I got to know Kate of Sweet Success during the second Diabetes Blog Week. I felt like we hit it off right from the start and she was one of my Find a Friends during this year’s DBlog Week. Even thought we were “just on-line friends”, I’ve always felt very close to Kate. It makes me so so happy when I have the opportunity to meet an on-line friend in person, and Kate has been high on my list of people I still really needed to meet. I’m in Connecticut and she’s in Arizona, but I always believed we would somehow meet some day and I always told Kate it would happen. So when she told me she was coming to Connecticut to participate in a panel, I didn’t think twice about letting her know I would drive up to meet her. We worked out our plans and on Thursday I drove up to her hotel so we could have dinner!
I knew I’d be writing a post about the wonderful time we had. I thought it would be all about how the on-line friendships we are making in the DOC are real friendships that transcend the boundaries and borders of the internet. But, of course, that’s been said so many times by so many others (and probably by me as well), so it’s hardly news to anyone. And then I read Kate’s post about our meet-up, and as I sat there with tears in my eyes I knew exactly what I wanted to write about. Kate talked about how although Type 1 and Type 2 are both diabetes, with so many of the same issues and treatments, they are also very different in some ways. I agree and spending time with Kate gave me an even better understanding of this fact.

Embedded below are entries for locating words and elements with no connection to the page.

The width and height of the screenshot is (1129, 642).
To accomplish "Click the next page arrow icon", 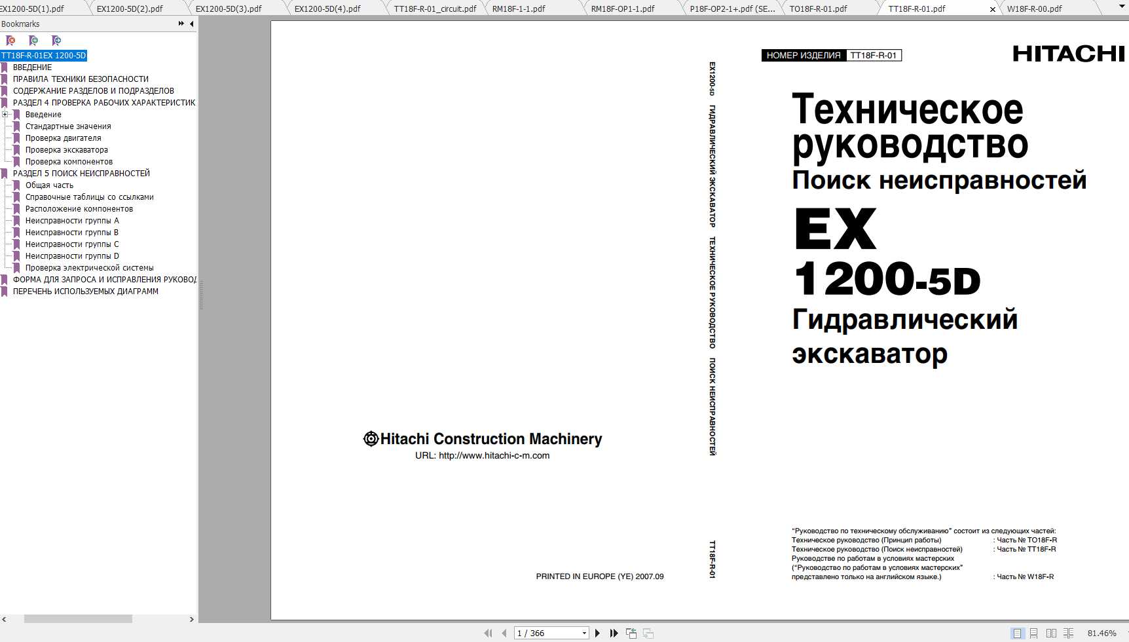I will tap(597, 633).
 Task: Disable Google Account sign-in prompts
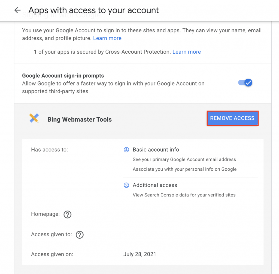click(x=245, y=83)
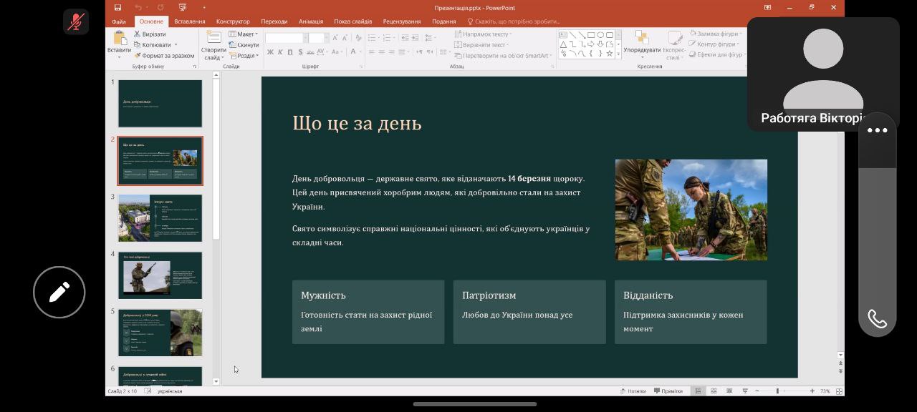
Task: Click the Вставити paste icon
Action: [119, 39]
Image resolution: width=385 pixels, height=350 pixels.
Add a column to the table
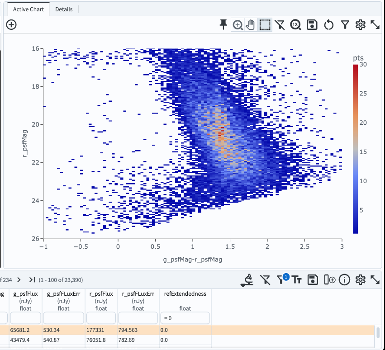(330, 279)
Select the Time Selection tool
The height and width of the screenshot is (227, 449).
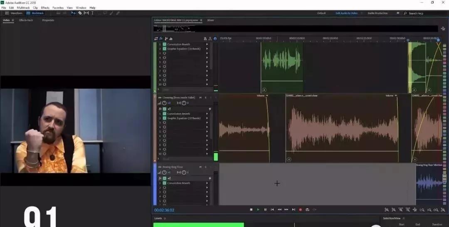point(92,13)
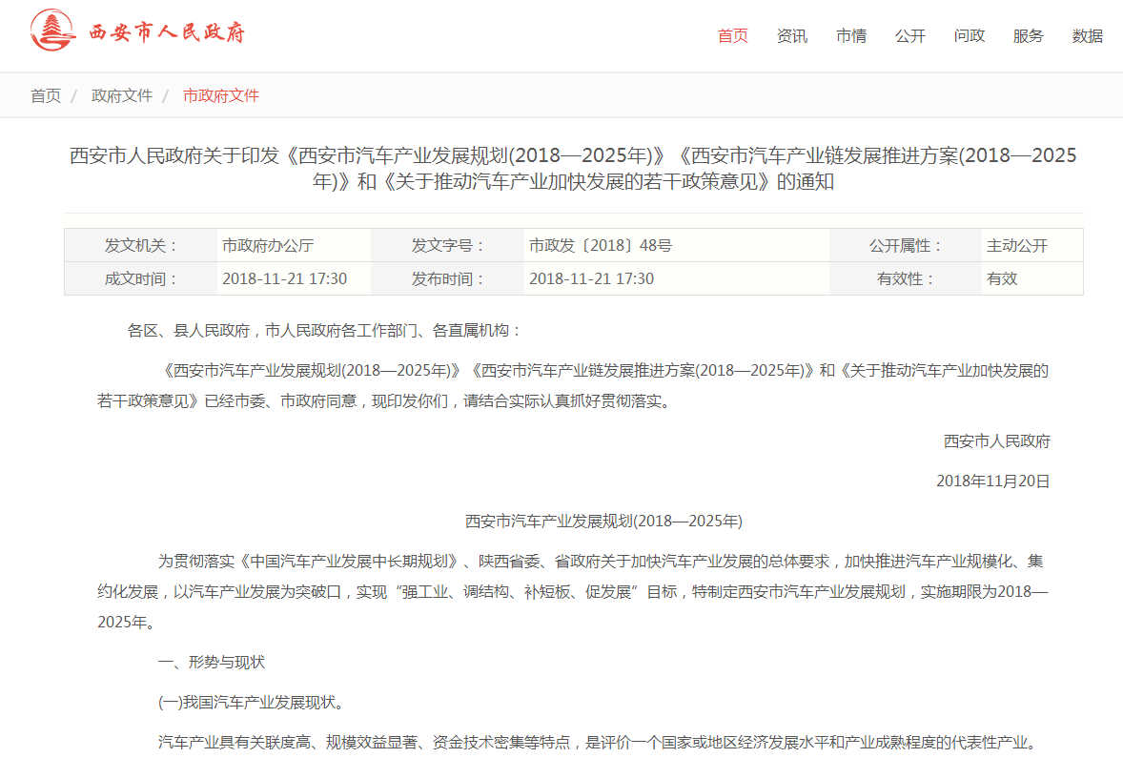Viewport: 1123px width, 758px height.
Task: Navigate to the 服务 section
Action: coord(1028,36)
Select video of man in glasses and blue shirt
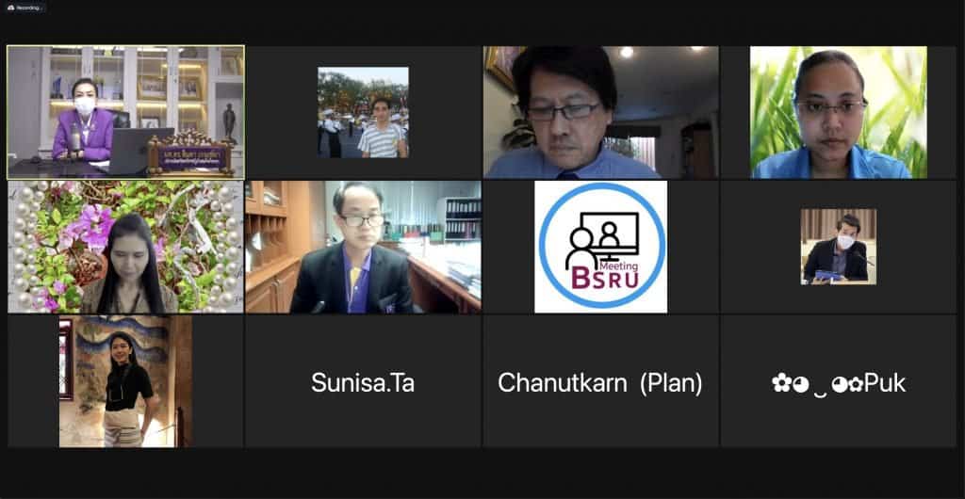The height and width of the screenshot is (499, 965). pos(600,112)
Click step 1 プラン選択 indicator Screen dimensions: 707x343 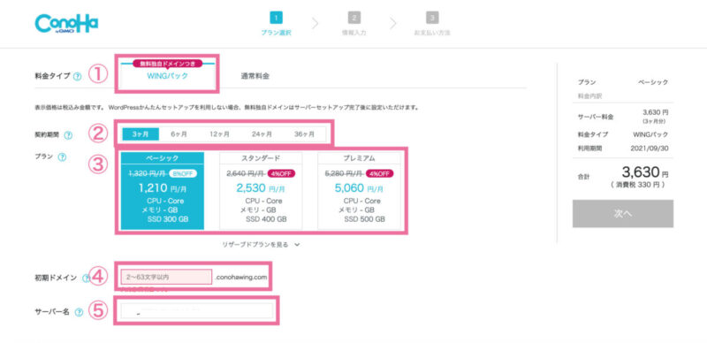coord(276,24)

But do you know what? I was shaking my head in bewilderment when Kate wrote that she felt like I have a lot more to do to handle T1 than she does for T2. Because honestly, as we talked Thursday night I couldn’t help but feel how much easier I have things than Kate does. She told me about her long flight the day before, which happened AFTER a three hour drive to the airport. And how when she finally arrived at her hotel she was greeted with a high blood sugar. So what did she do? She did what she had to - she went down to the fitness center and walked on the treadmill. I was so impressed - understanding how exhausted she must have been and knowing that when faced with the same situation I would just press the buttons on my pump for a correction bolus and go to sleep.

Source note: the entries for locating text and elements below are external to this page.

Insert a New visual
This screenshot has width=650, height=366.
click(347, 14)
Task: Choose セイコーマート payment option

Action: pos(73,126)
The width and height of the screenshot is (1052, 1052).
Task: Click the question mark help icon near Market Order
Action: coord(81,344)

At dinner we both chose some tasty salads. I used my phone to look up the carb count for my salad and was taken aback to find it supposedly had 51 grams. No croutons, no starchy vegetables besides a few carrot shreds, no bread sticks served with it - restaurant dressing aside 51 grams still seemed high to me. I casually told Kate I’d under bolus quite a bit since I had an hour’s drive home alone and didn’t want to go low. I said I’d rather end up higher for my drive than lower, and if needed I’d correct back down when I got home. What I didn’t tell Kate was that I was secretly wondering how many carbs were in her salad, and what it would do to her blood sugar. I felt guilty that I could correct a high down fairly easily, while she might have to force herself into another late night workout. Who had it harder that night? In my opinion, Kate did, hands down!!

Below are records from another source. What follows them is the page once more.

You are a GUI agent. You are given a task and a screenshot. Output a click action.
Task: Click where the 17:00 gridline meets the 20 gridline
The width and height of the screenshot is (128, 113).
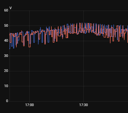click(29, 71)
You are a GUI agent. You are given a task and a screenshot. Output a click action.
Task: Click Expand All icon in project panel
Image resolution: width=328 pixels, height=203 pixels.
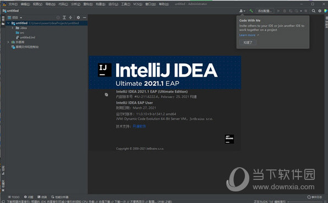click(64, 18)
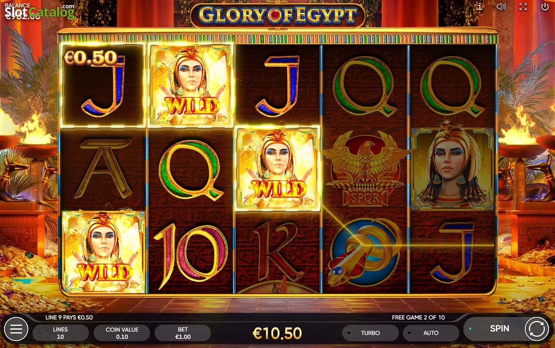555x348 pixels.
Task: Select the golden snake ring symbol
Action: pos(365,252)
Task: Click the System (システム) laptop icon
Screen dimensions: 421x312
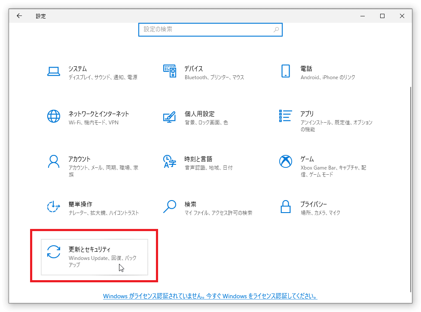Action: 53,71
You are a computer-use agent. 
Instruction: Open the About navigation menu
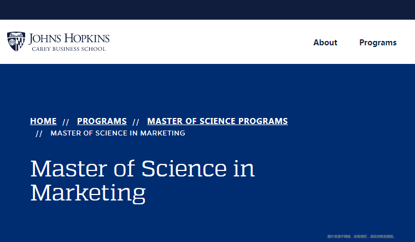[x=325, y=42]
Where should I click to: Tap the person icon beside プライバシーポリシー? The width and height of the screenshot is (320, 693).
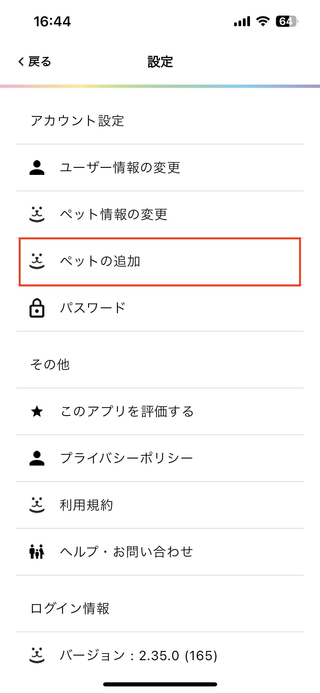37,458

Type 1 and Type 2 are both diabetes. It’s not a contest as to who has it easy - nobody does, T1 and T2 are both hard. We walk similar paths and deal with similar issues. But I agree with Kate when she said comparing us is like comparing apples to oranges. Yes, I’m taking over 100% for my pancreas, while Kate is an executive assistant for hers. She can’t imagine testing 4 times in as many hours like I did on Thursday (although I usually don’t test THAT often, there were a bunch of extenuating factors in play). I can’t imagine trying to manage on one test strip a day and using diet and exercise as my main treatment options. Perhaps the grass is always greener on the other side? Frankly, I don’t think so. I think the grass is pretty well-worn on both sides of the diabetes fence.
Kate, thank you so much for the lovely post you wrote and the lovely visit we shared. Thank you so much for the kind words about what I and other T1s do to stay healthy. And to you and everyone living with Type 2 - I salute you. I understand a little better the road you walk and the work you do and the struggles you face. You are all inspiring to me and I admire all of the hard work YOU do to stay healthy.